→ SOURCE RECORDS
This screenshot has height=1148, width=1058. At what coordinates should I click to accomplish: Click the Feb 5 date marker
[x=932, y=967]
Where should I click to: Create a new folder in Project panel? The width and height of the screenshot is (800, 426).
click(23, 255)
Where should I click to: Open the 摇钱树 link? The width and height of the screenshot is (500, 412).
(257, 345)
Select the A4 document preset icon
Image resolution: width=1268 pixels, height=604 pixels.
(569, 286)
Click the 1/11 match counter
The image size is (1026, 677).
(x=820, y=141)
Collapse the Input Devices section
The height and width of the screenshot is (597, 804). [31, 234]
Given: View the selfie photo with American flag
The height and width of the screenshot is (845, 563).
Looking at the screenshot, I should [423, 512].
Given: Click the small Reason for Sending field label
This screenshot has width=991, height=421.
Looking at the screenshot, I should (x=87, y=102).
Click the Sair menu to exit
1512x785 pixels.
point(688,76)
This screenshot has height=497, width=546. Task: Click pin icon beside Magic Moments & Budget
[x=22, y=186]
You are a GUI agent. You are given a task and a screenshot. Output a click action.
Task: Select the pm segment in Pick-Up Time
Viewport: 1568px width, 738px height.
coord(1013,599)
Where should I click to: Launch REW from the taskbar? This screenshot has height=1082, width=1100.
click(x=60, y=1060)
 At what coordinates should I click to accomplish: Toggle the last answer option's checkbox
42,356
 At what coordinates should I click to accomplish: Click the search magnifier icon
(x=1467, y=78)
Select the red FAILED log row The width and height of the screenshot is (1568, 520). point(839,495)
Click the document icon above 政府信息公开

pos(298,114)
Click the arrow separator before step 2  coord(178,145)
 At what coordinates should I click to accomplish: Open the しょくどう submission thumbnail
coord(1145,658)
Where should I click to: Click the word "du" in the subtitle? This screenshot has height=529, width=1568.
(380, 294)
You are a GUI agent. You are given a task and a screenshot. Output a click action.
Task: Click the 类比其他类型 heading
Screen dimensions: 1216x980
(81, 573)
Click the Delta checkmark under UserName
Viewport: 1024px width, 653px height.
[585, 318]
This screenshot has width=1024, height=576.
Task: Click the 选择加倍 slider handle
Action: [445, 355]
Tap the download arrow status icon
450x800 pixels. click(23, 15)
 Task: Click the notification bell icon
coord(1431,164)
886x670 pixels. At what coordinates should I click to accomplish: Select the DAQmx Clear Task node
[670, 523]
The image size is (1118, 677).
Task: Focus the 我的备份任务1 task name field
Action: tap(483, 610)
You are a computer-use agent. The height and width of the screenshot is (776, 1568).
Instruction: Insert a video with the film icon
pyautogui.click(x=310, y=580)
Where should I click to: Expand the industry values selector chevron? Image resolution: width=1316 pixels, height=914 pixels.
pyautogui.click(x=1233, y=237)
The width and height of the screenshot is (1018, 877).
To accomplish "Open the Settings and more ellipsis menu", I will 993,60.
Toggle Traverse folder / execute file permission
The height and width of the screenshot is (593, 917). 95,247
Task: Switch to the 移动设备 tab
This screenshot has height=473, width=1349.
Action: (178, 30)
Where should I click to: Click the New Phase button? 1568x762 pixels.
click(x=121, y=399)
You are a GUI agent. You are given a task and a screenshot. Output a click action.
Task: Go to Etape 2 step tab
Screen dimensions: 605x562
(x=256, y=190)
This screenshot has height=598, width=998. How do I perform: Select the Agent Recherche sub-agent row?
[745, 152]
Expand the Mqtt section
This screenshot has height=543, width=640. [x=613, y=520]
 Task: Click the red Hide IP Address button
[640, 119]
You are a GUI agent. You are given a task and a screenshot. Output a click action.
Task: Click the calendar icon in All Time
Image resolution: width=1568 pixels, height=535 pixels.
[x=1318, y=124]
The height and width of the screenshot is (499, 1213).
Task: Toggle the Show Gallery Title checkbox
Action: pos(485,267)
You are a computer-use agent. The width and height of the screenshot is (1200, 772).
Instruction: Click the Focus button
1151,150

→ DIRECTIONS FOR THIS TASK
Rewrite the listing from its start through the line containing "click(23, 255)", swapping "Project panel" for "Layers panel" and leaving everything else unchanged.

→ FULL RESPONSE
This screenshot has height=1148, width=1058. At what coordinates should I click to accomplish: Click the Feb 5 date marker
[x=932, y=967]
Where should I click to: Create a new folder in Layers panel? The width and height of the screenshot is (800, 426).
click(23, 255)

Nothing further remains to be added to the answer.